- What you should do:
Retype, word for word, the line holding "Where should I click to: Click" and each line after it down to the end of the data; pictures are not copied.

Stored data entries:
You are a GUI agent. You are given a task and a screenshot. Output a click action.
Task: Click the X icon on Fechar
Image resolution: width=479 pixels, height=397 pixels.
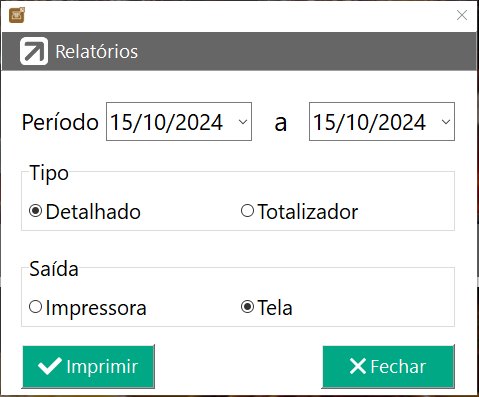358,366
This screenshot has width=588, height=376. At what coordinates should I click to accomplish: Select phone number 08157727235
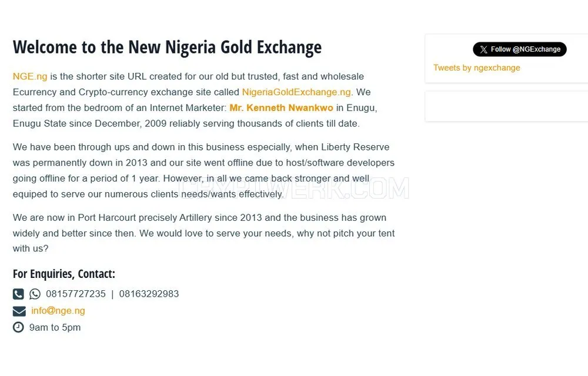click(x=76, y=294)
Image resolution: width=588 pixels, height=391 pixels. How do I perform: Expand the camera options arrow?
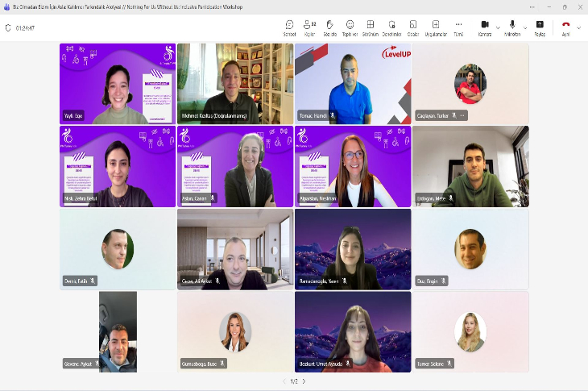(498, 27)
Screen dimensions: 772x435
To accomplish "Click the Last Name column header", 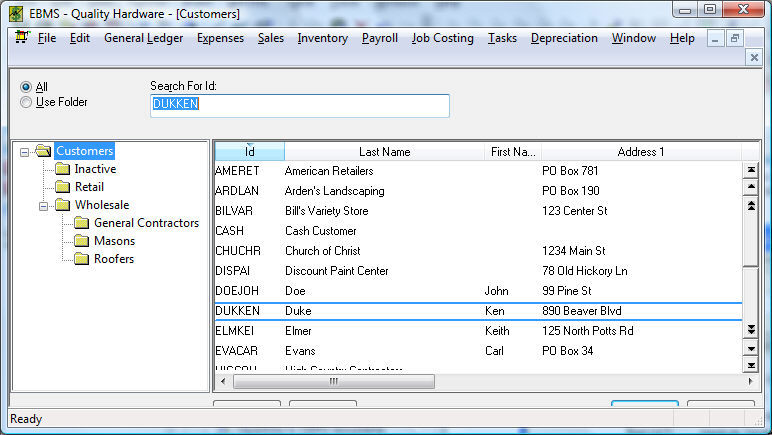I will pyautogui.click(x=384, y=151).
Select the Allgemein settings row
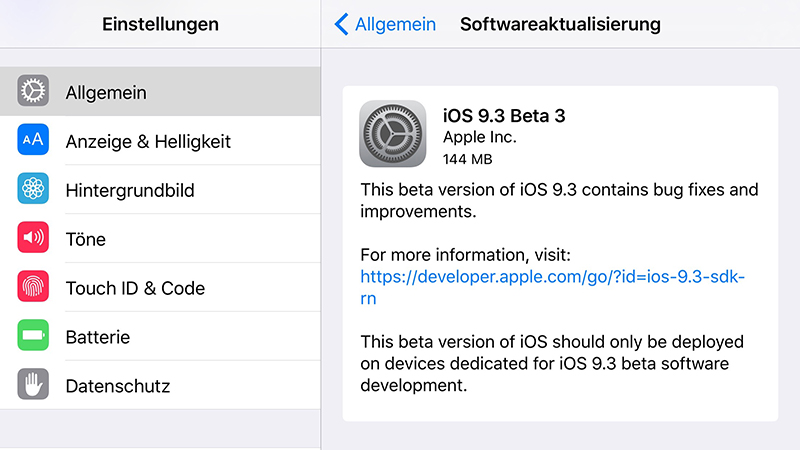800x450 pixels. (x=160, y=91)
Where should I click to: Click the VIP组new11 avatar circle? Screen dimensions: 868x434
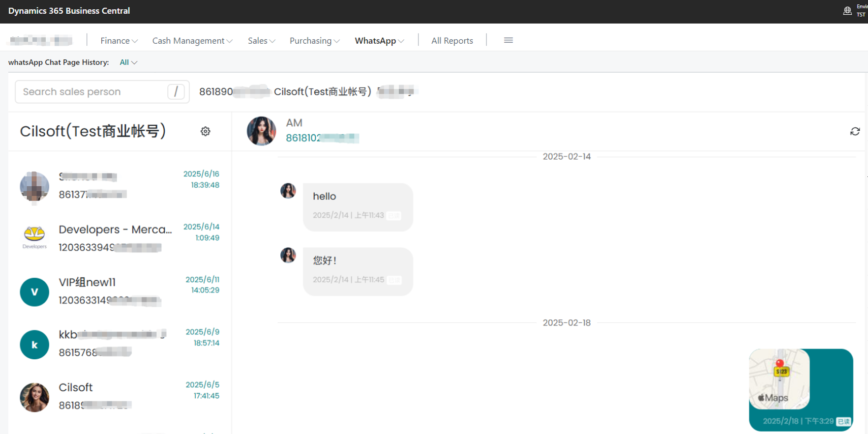(x=34, y=292)
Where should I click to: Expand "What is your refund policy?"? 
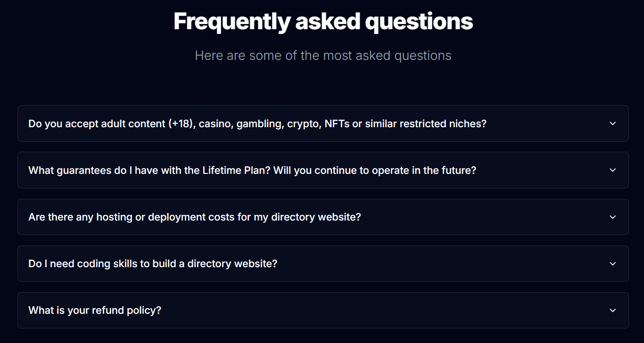tap(94, 310)
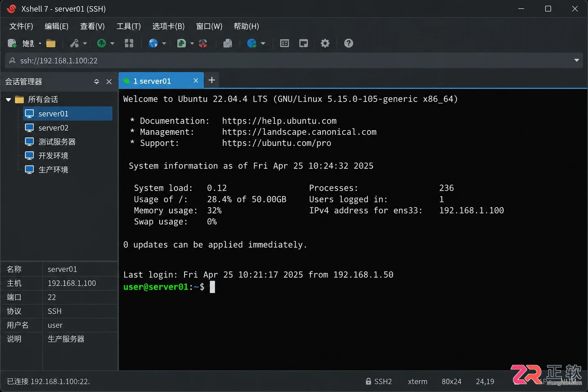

- Expected answer:
Where should I click to: Click the VIP组new11 avatar circle? Screen dimensions: 868x434
(x=34, y=292)
Where should I click to: Expand "What is your refund policy?"? 
tap(94, 310)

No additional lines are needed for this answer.